Nate – Prepare more, mental preparedness.
Peter – Doing some mock defenses ahead of time. Do a mock defenses or 20…
Luca – If you get a mock defense question you can’t answer research it. Take your time whilst speaking, don’t rush.
Within the scenario design within the defense board?
Nate – there is no expectation, that you need to create a design within 45 minutes. it is not a beat the clock game, take it slow, be methodical and work through the problem. Think about adding scenario questions to your mock defense.
Peter – It’s more about how you start your design, do you focus on requirements, do you focus of constraints. Focus on technology areas where you are strong, start at the top down rather than bottom up.
Johan – at the VCDX boot-camp describes the scenario task and how they come together. Practice drawing diagrams, practice in visio, practice in a notebook – practice drawing.
Paul – Keep it simple ask the normal questions, ask realistic questions and start where you expect.
What are the most common mistakes and how to avoid them?
Peter – VSAN! Stay with the things you know, stay calm if you don’t know a topic then don’t put it in there. The best advise is to have fun. Remember that the panelists are there to help you. If you don’t know an answer then say you don’t know but say where you might find it.
Nate – Don’t think you are going to outsmart the panelists, be truthful!
I asked – How many times have you heard saying “because the customer told me”?

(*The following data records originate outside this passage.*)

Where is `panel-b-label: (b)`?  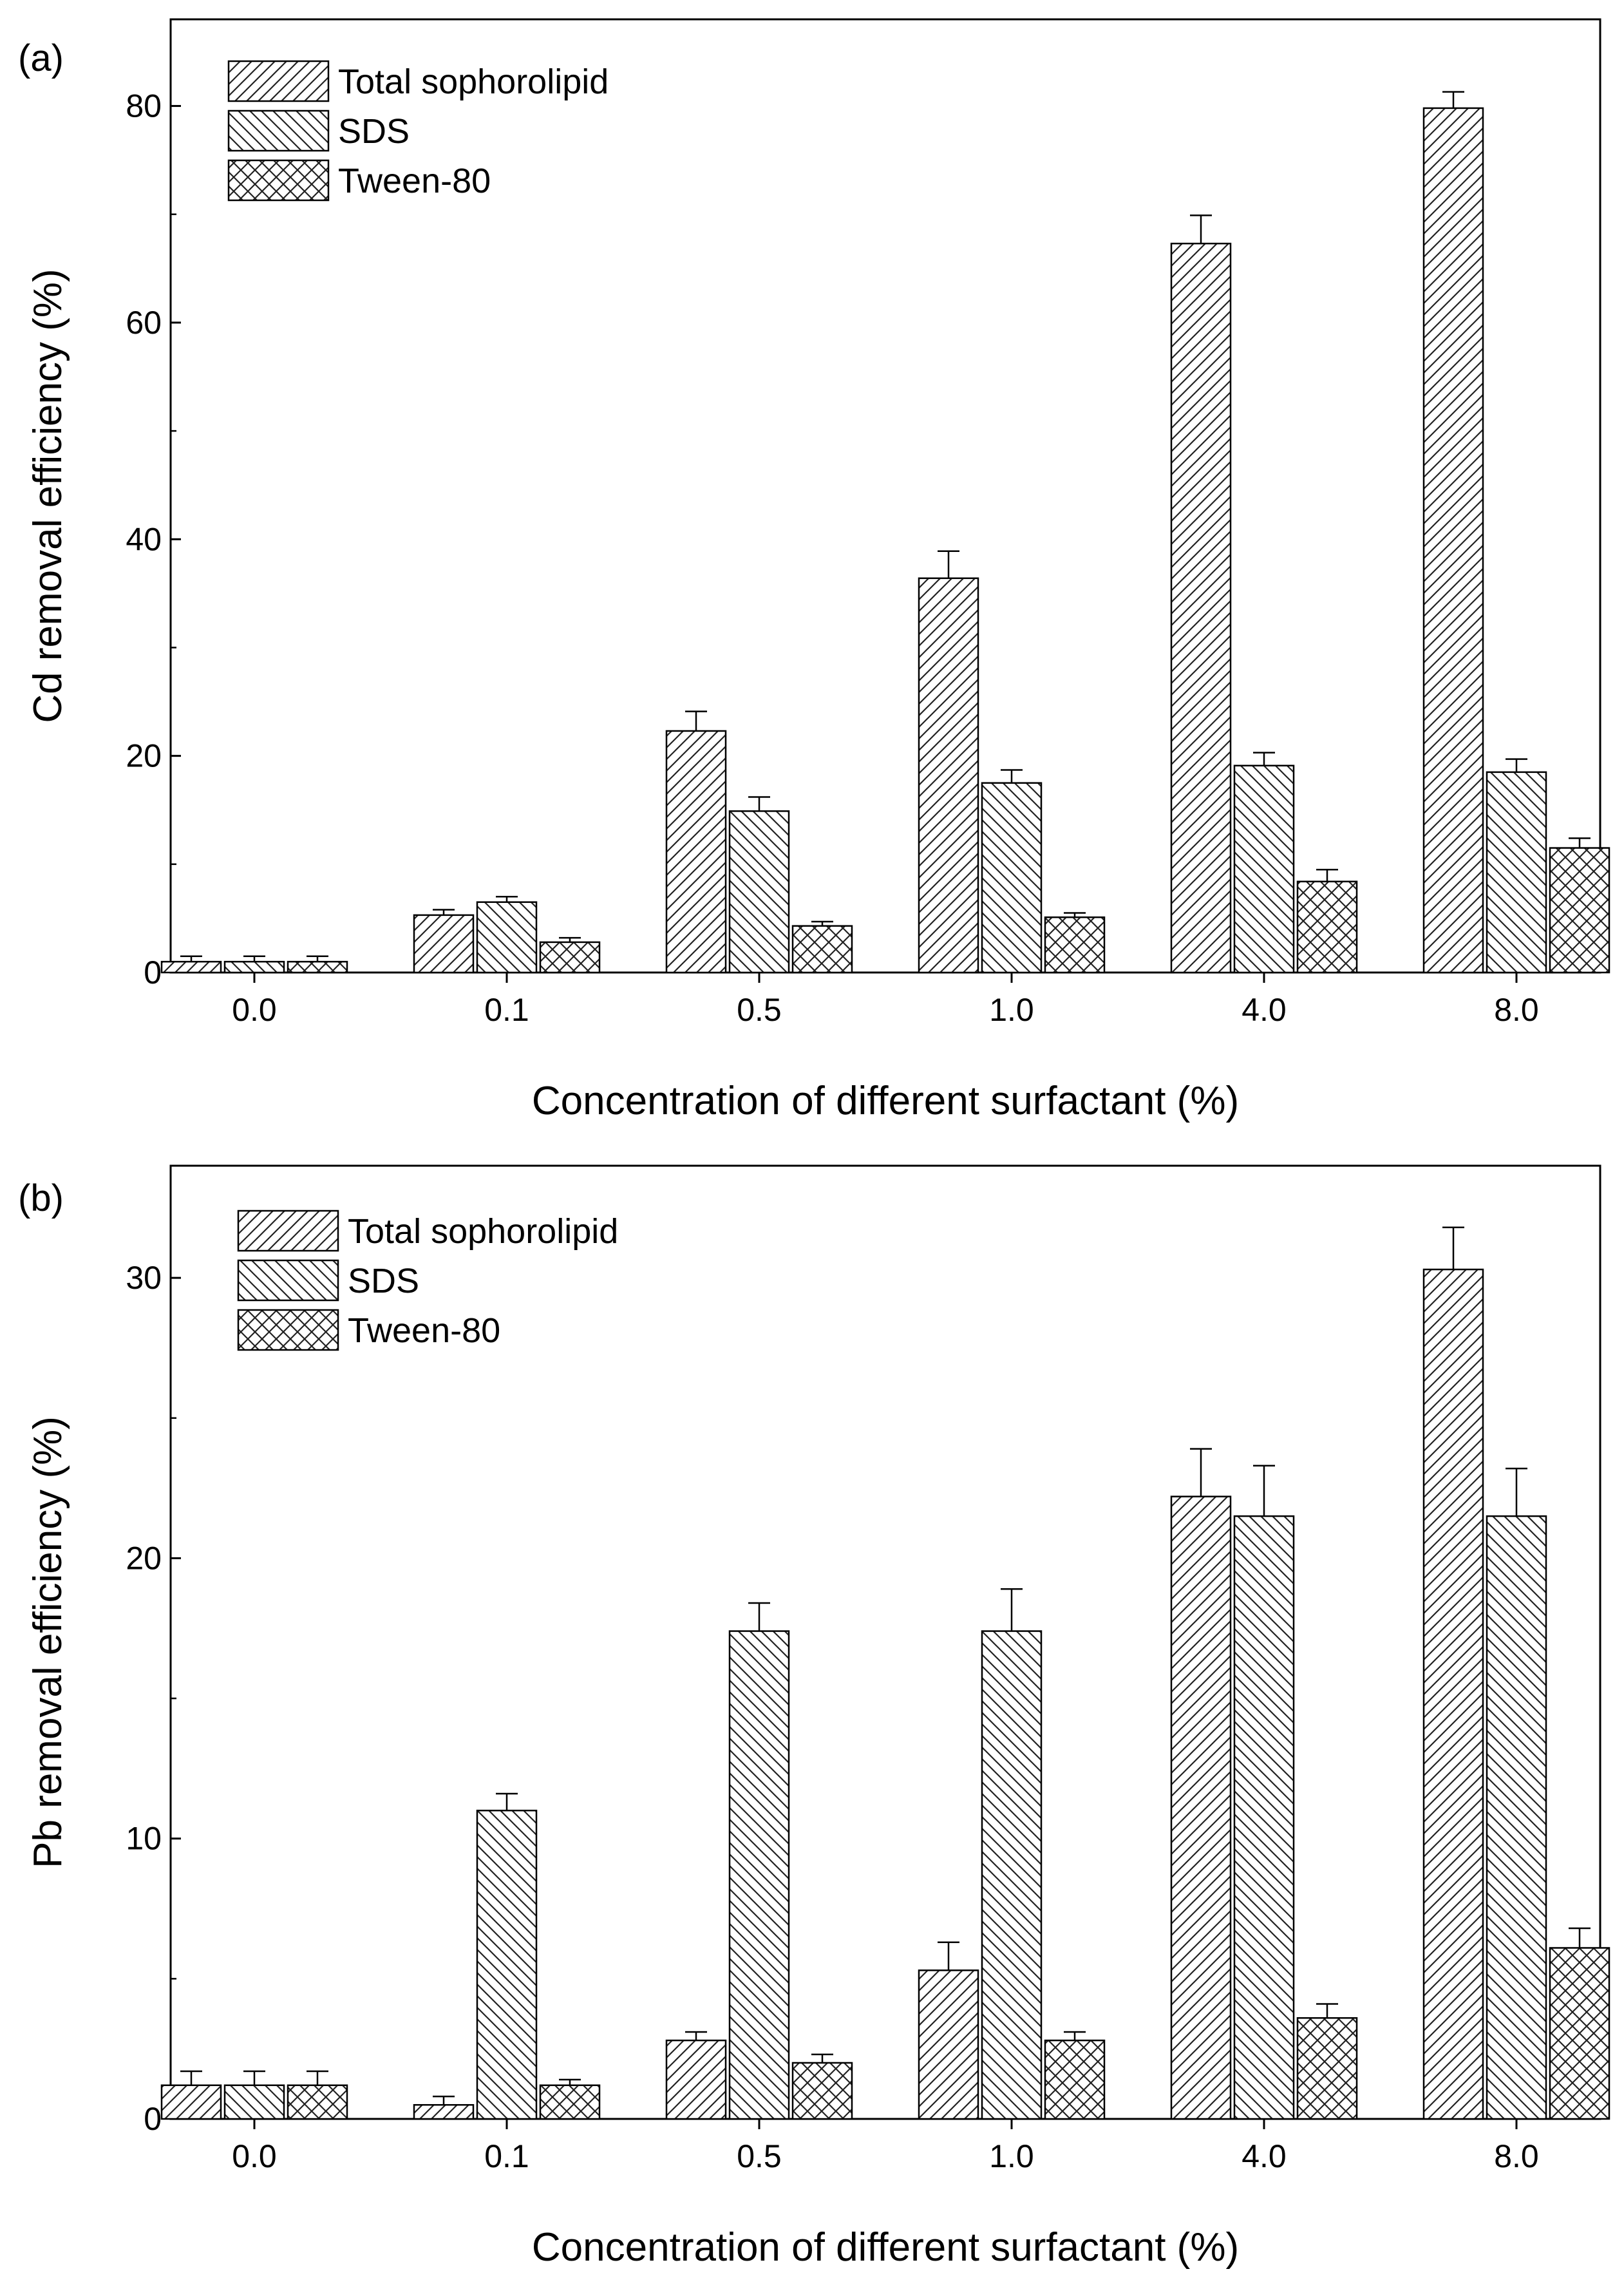 panel-b-label: (b) is located at coordinates (41, 1198).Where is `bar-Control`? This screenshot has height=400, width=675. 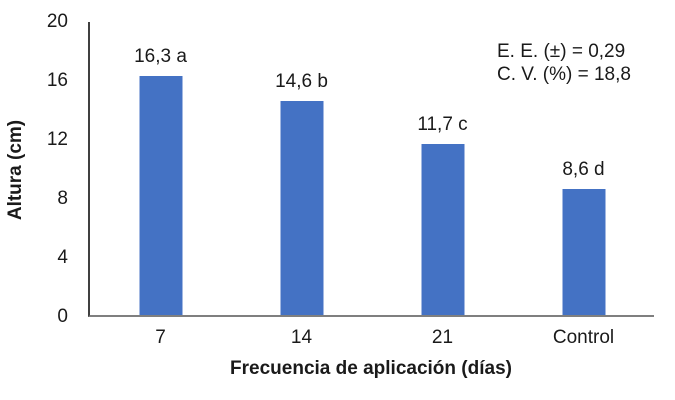
bar-Control is located at coordinates (584, 252).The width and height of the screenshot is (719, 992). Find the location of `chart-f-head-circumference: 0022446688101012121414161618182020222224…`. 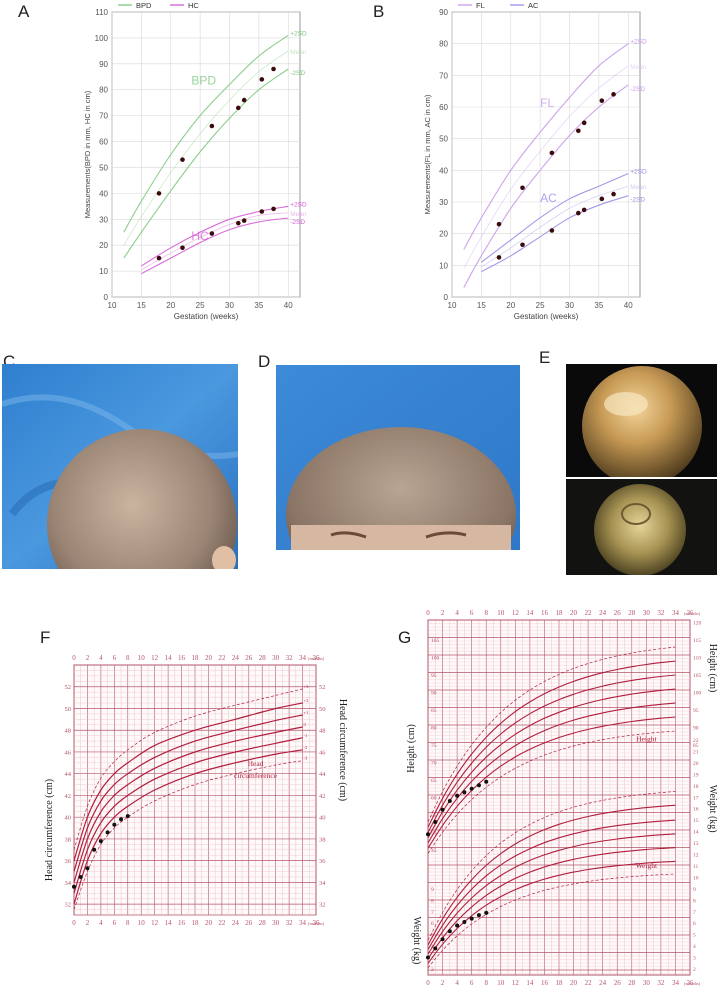

chart-f-head-circumference: 0022446688101012121414161618182020222224… is located at coordinates (196, 790).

Johan – pointed out the blog post from Simon Long saying that N+1 is not a requirement,
Peter – If the customer tells you that it has to be that way, build your own opinion and have alternatives prepared to present during the defense
Paul – be proactive, make sure that you can cover off any “the customer says”
Nate – The customer is not always right! your job as a consultant is to educate!
Thanks to all the panelists for a great session!